Preso l’uomo che aggredì l’autista di Trentino Trasporti a Lavis: si tratta di un 27enne che aveva assalito il lavoratore dopo un diverbio per futili motivi
Il 27enne violento è stato denunciato per lesioni personali. Il diverbio era iniziato quando l’autista dell’autobus aveva trovato la piazzola occupata da un’auto in sosta, poi la folle aggressione con pugni al volto all’addome e alla schiena

LAVIS. Aveva destato scalpore e sgomento l’aggressione subita da un autista di autobus di linea della Trentino Trasporti avvenuta a Lavis nella serata dello scorso 12 giugno (QUI articolo).
Secondo quanto ricostruito dai carabinieri, l'autista era arrivato in prossimità dell'area di fermata di via Rosmini trovandola però occupata da un’automobile parcheggiata con all'interno il guidatore. Nelle manovre per consentire ai passeggeri di scendere l’autista avrebbe inavvertitamente toccato lo specchietto retrovisore del mezzo parcheggiato.
A quel punto uno degli uomini a bordo dell'auto aveva dato in escandescenza assalendo il conducente di Trentino Trasporti, colpendolo con pugni al volto all’addome e alla schiena. Sul posto erano intervenuti i carabinieri che interrogando i presenti avevano capito che l’uomo non era del posto. Così sono iniziate delle indagini serrate.
In pochi giorni i militari hanno ricostruito il percorso di fuga effettuato dall’autovettura di colore giallo a bordo della quale il giovane si era subito allontanato al termine dell’aggressione. I carabinieri di Lavis, infatti, hanno ricostruito di fatto il percorso, avendo intuito che il reo potesse aver percorso strade secondarie per non essere intercettato e individuato dalle pattuglie.

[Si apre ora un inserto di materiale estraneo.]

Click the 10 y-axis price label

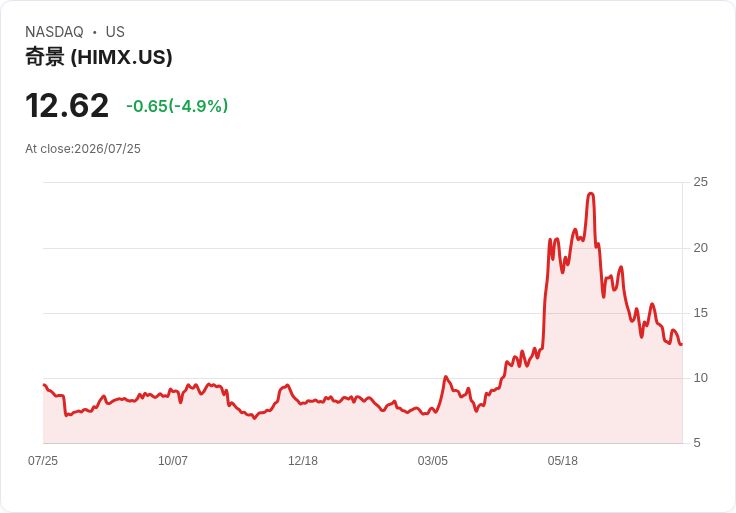click(x=700, y=378)
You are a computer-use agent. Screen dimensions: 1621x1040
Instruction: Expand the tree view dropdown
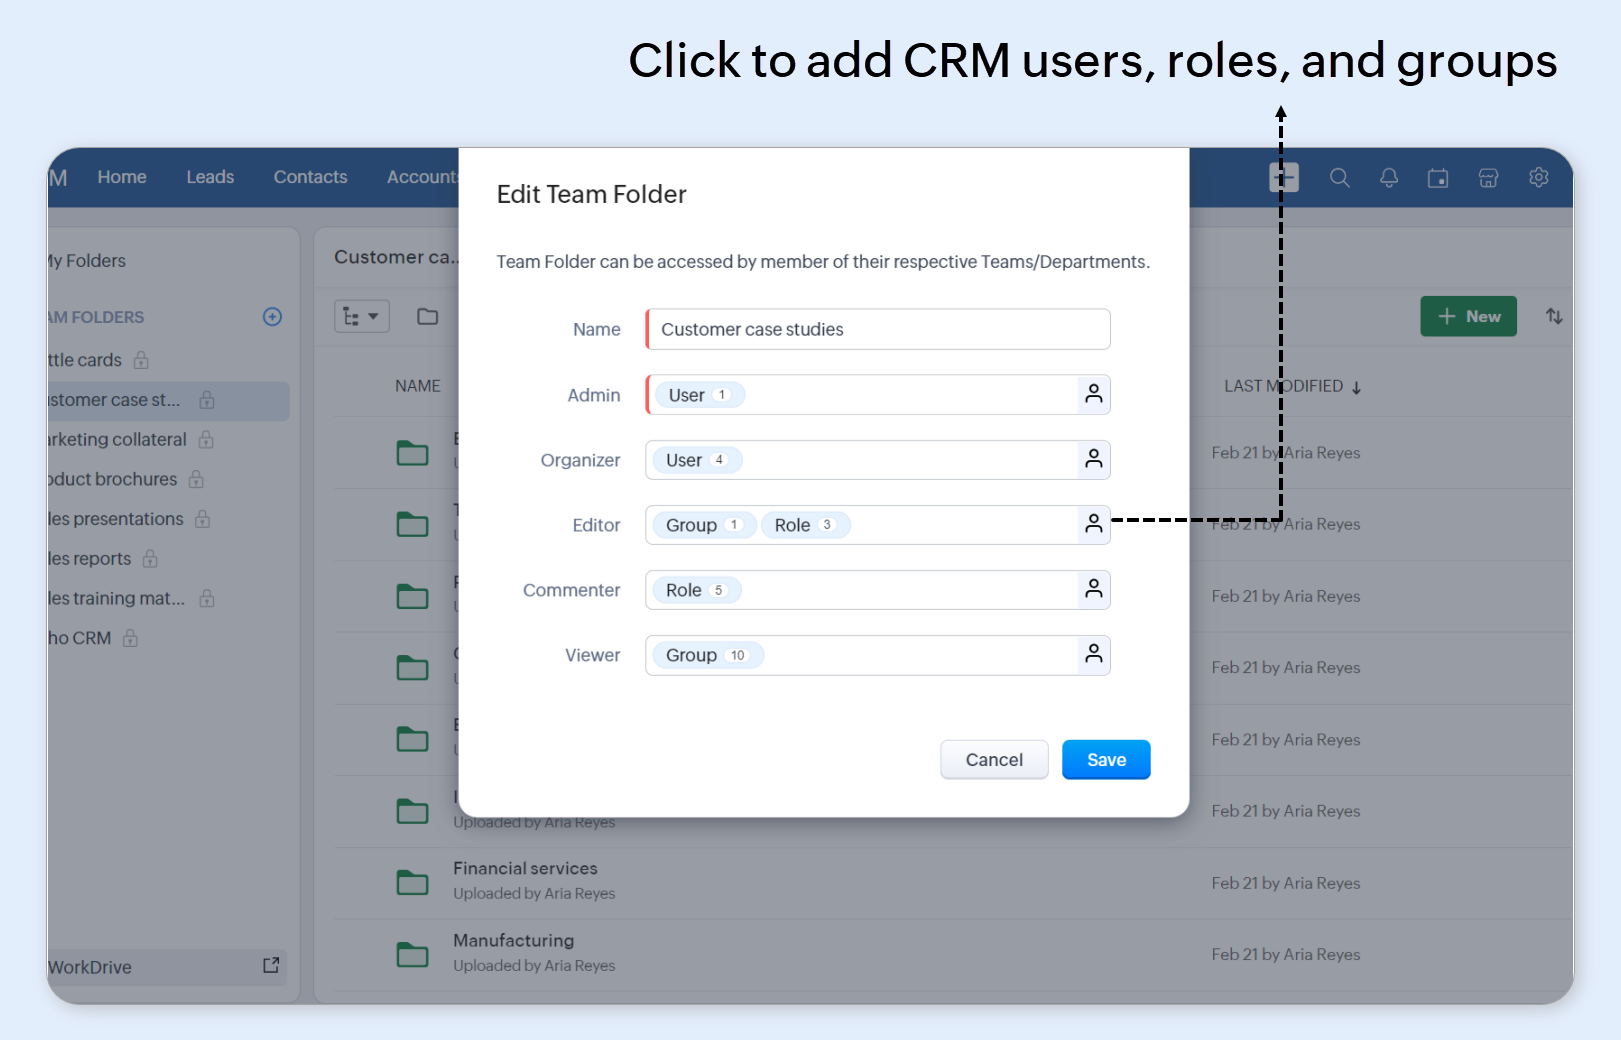[361, 317]
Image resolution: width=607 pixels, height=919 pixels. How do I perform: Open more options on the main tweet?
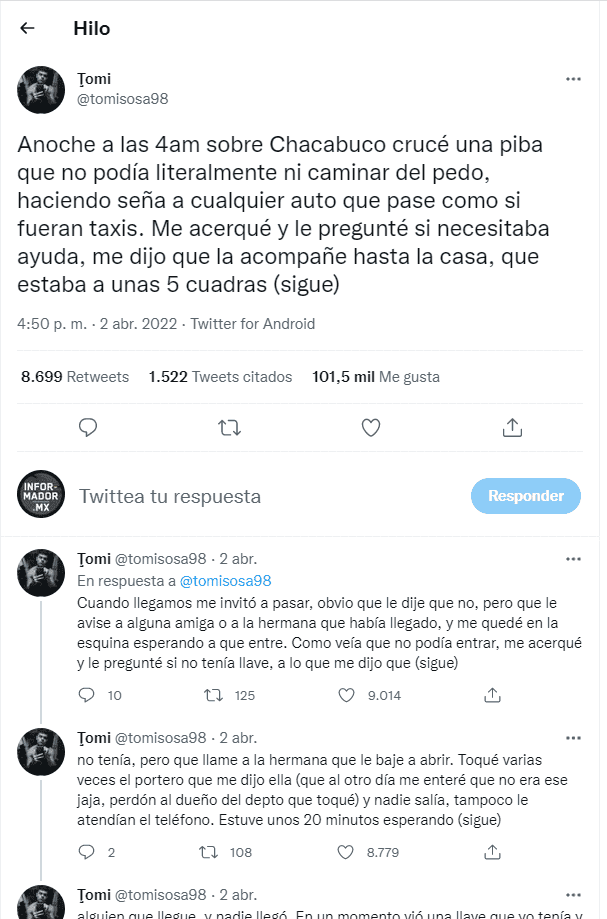coord(573,78)
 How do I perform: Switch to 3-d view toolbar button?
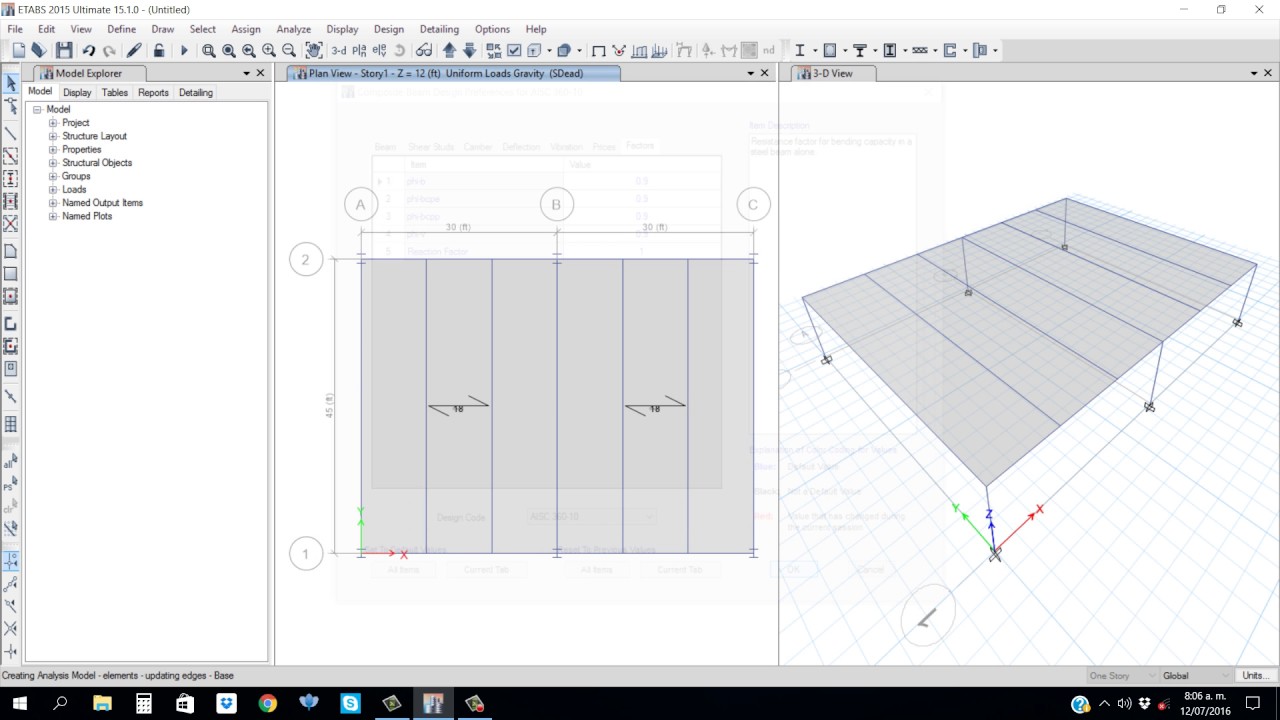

La ricostruzione del percorso, l’esatta individuazione dell’autovettura e conseguentemente di uno degli occupanti della stessa hanno permesso di riconoscere il passeggero dell’autovettura come l’aggressore che, per motivi assolutamente incomprensibili, ha colpito con violenza e ripetutamente il giovane autista. L’uomo individuato è un 27enne residente nel capoluogo, di origine marocchina, già noto alle forze dell’ordine per analoghi episodi di violenza fisica, che ora dovrà rispondere del reato di lesioni personali.